My notes on Broadcast Signal Intrusion
In 1987, some prankster in a Max Headroom mask put out signals that disrupted TV programming in Chicago … blipping enigmatically and cheekily into a news bulletin and an episode of Doctor Who. Technically, this larkish behaviour was a federal crime … which may be why no one has owned up or given an explanation for the singularly pointless feat, though naturally conspiracy theories abound. Set in the late 1990s, this paranoid thriller – which seems modelled on Videodrome – restages the intrusions, using a scene from Dark Shadows to represent Doctor Who knockoff Don Cronos and parodying robo-sit-com Small Wonder in the character of Sal-E Sparx.
James (Harry Shum Jr), who toils underground in an archive transferring footage from one format to another, is haunted by the disappearance of his wife years earlier – rather as the protagonist of Censor is haunted by a missing sister – and gets the idea that the intrusions are part of the same case. He sets out on a quest to get to the bottom of the mystery, with oddly stalkery Alice (Kelley Mack) accompanying him at least part of the way … and various sinister, jittery, speechifying characters popping up to deliver clues that draw him in deeper but don’t really get him much closer to the answers he seeks. The illicit broadcasts, staged by effects man Dan Martin with mask-wearing James Swanton as the Signal Intruder, have a Lynchian feel which doesn’t quite match the jokiness of the original (in which the intruder bares his butt and is spanked by a lady friend).

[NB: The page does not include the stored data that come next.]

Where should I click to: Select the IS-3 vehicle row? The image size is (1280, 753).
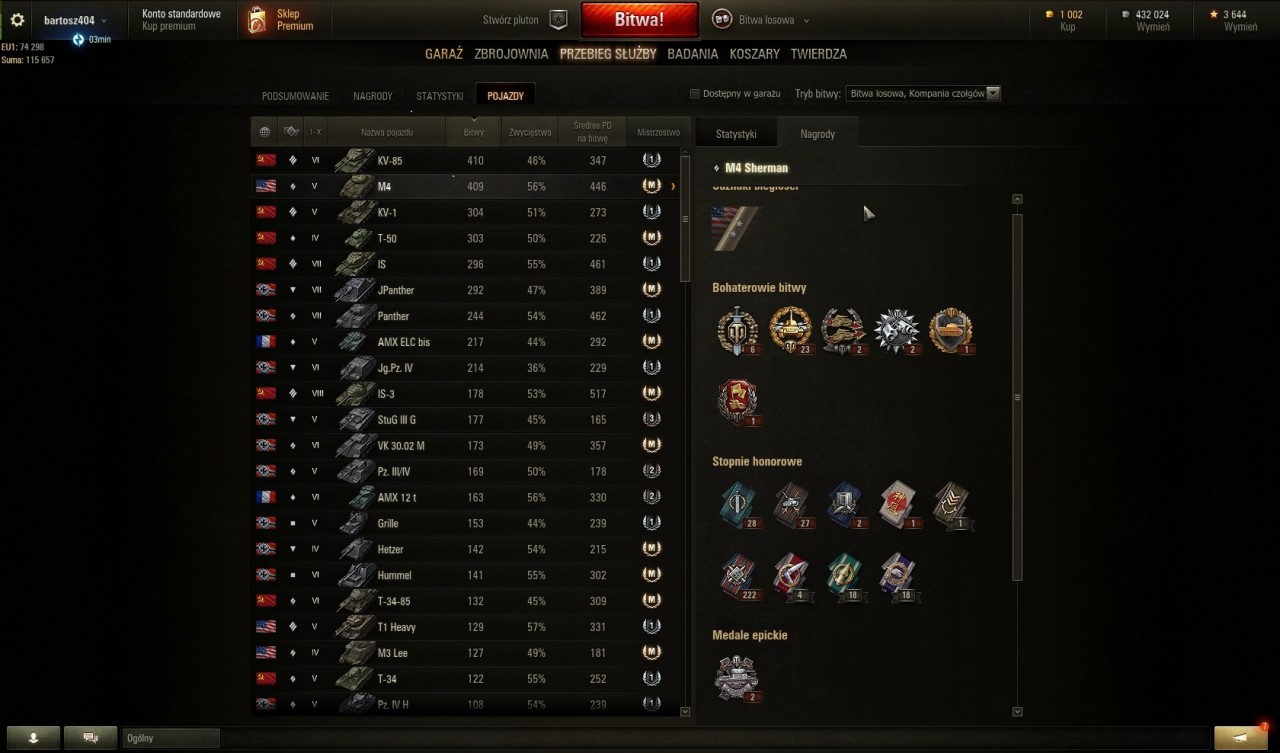coord(465,394)
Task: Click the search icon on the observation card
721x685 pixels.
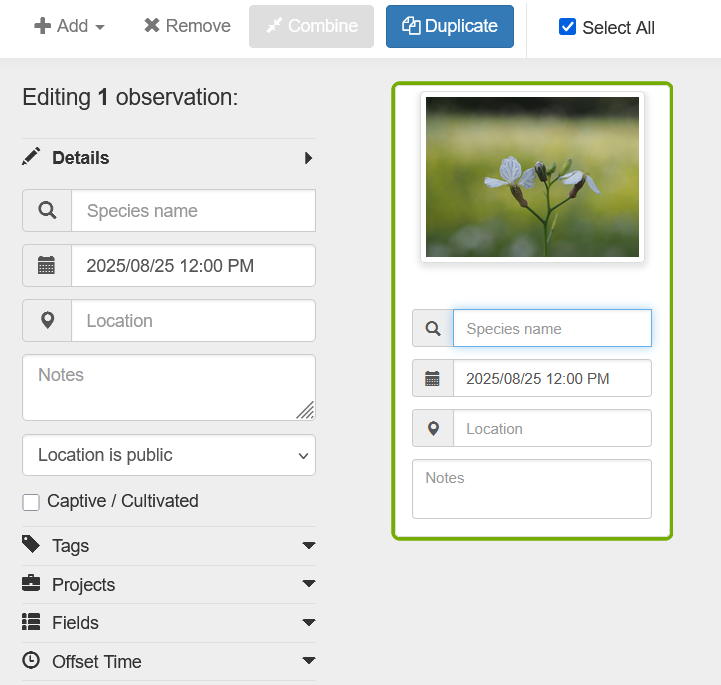Action: tap(433, 328)
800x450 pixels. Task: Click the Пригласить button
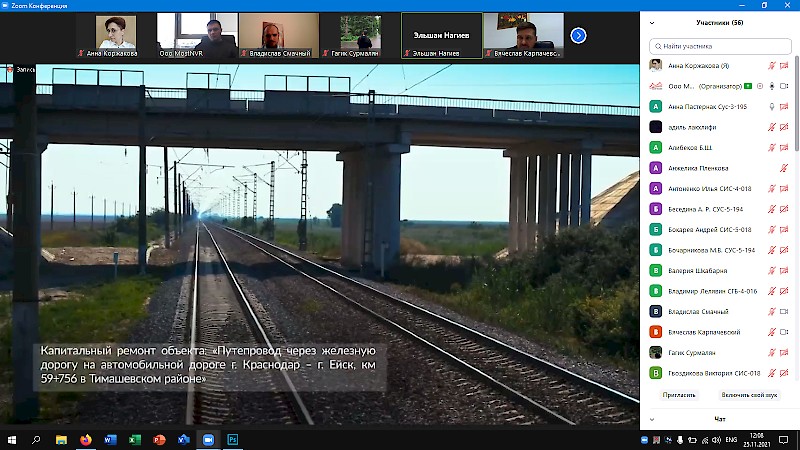pos(679,395)
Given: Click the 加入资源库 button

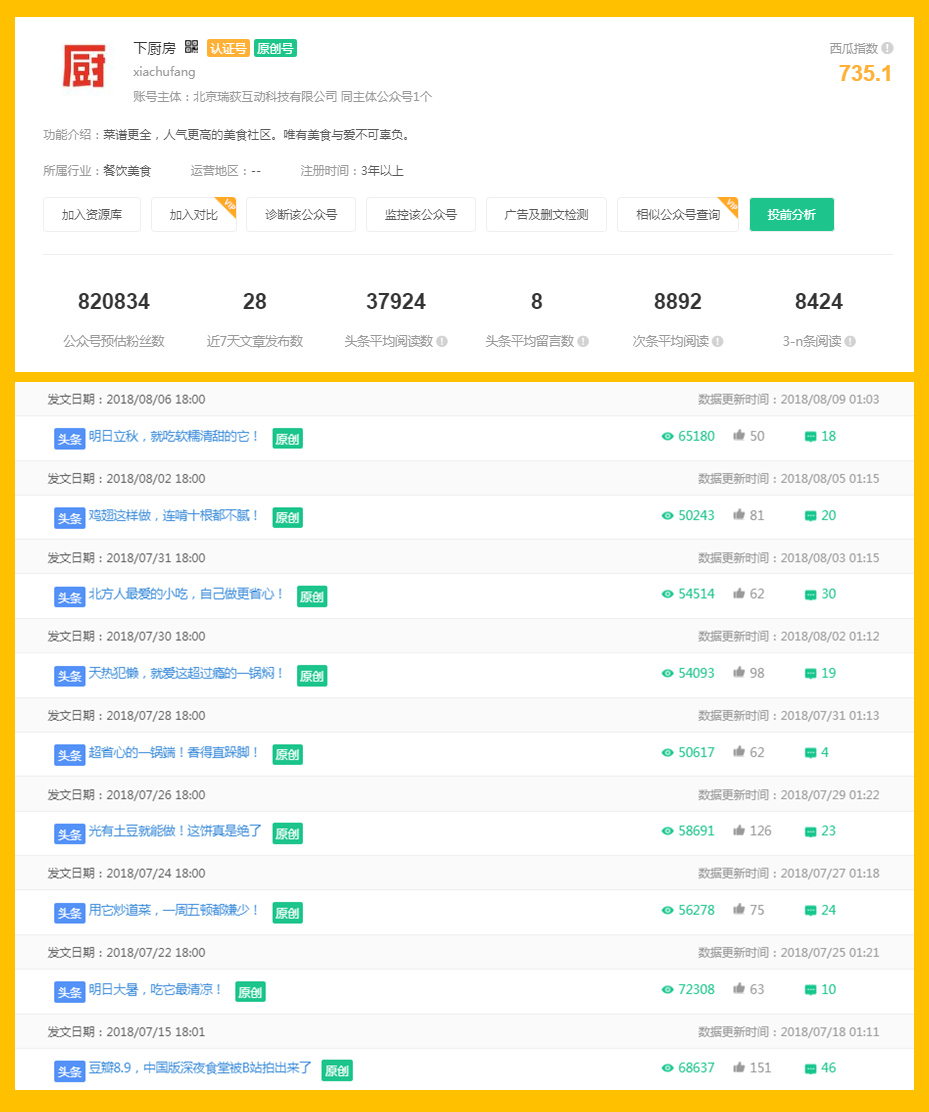Looking at the screenshot, I should pyautogui.click(x=92, y=215).
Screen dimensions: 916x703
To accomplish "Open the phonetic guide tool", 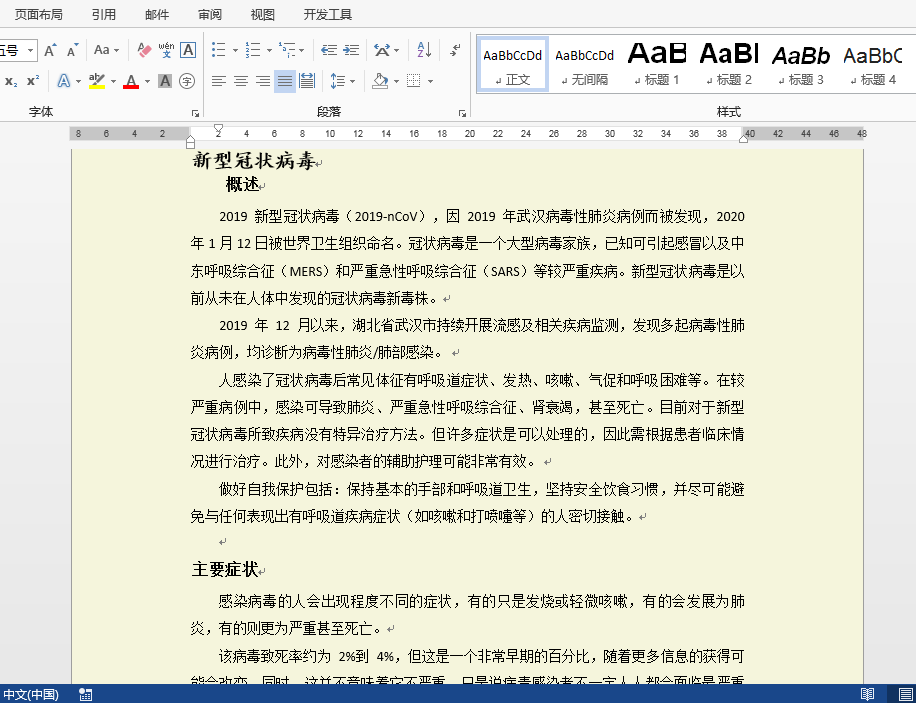I will tap(166, 51).
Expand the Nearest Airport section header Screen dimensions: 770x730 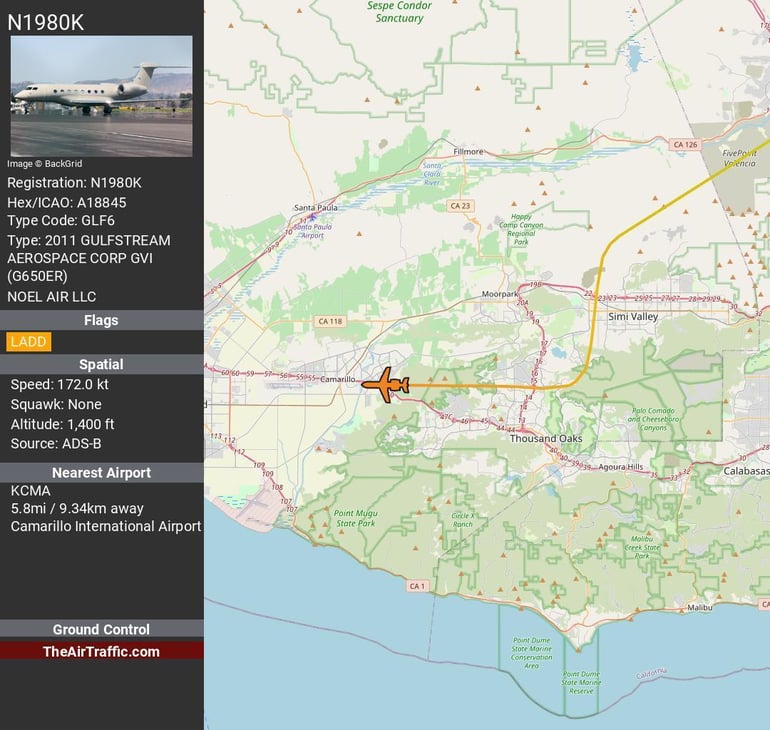[101, 472]
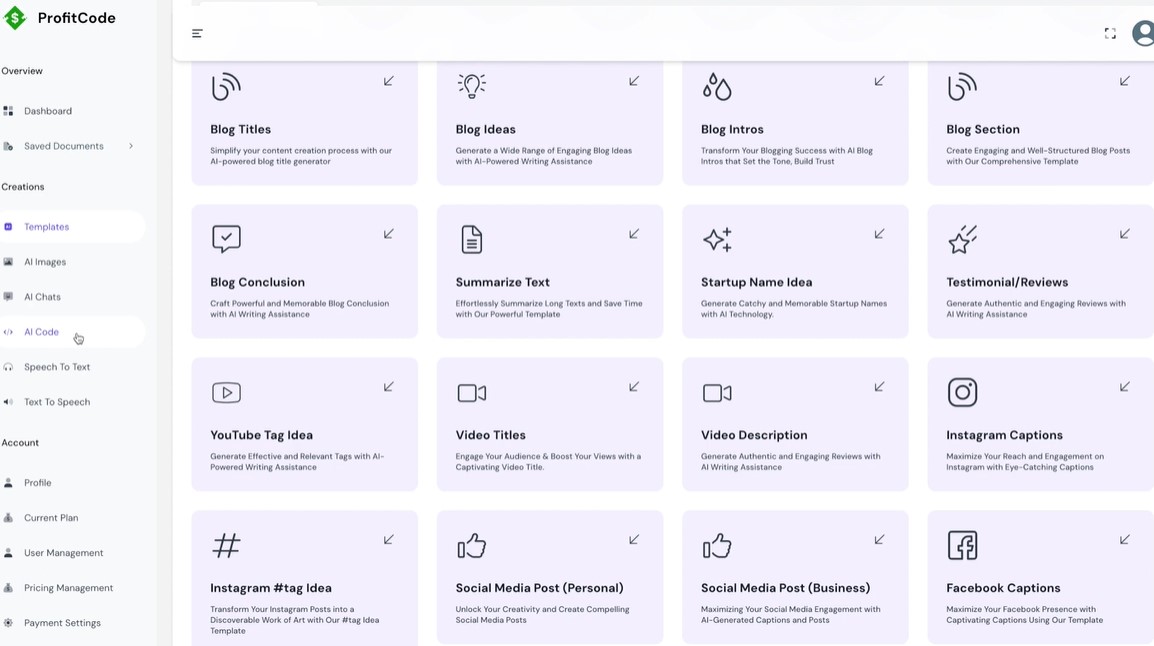Click the Blog Intros droplets icon
This screenshot has width=1154, height=646.
tap(717, 86)
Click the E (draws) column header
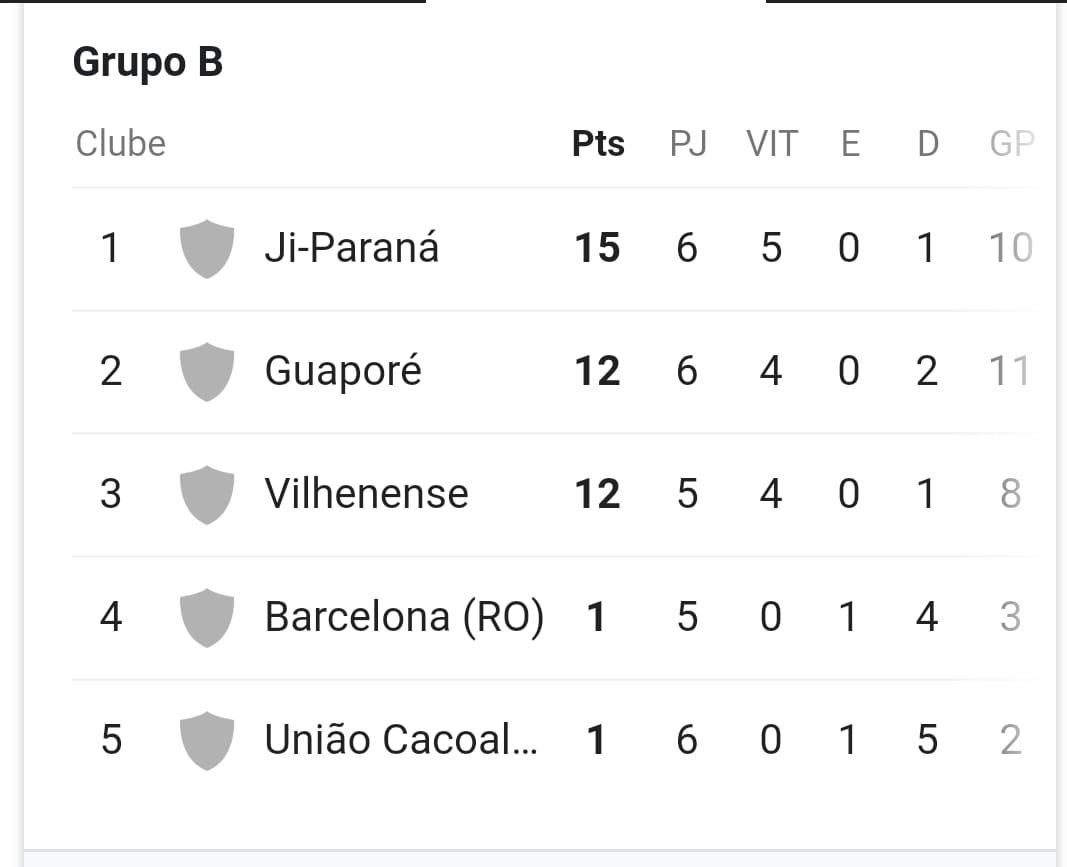 coord(850,144)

Scripted by Phil Drinkwater and Tim Woodall (who directed a rough draft short of the same name in 2016) and directed by Jacob Gentry (one of the co-directors of the unrelated 2007 film The Signal), BSI fits in with a run of recent films that obsess over deadtech – Computer Chess and Bereberian Sound Studio are the standouts of the cycle – and also revives the they’re-out-to-get-you feel of 1970s and ‘80s paranoia thrillers that now seem almost innocent in that they were made well before 2020s levels of surveillance, recording and online exposure were conceivable. This is stronger on mood than story – and often perversely dials down the suspense in order to expound on phone phreaking (that used to be a thing) or other matters tangential to the subject at hand.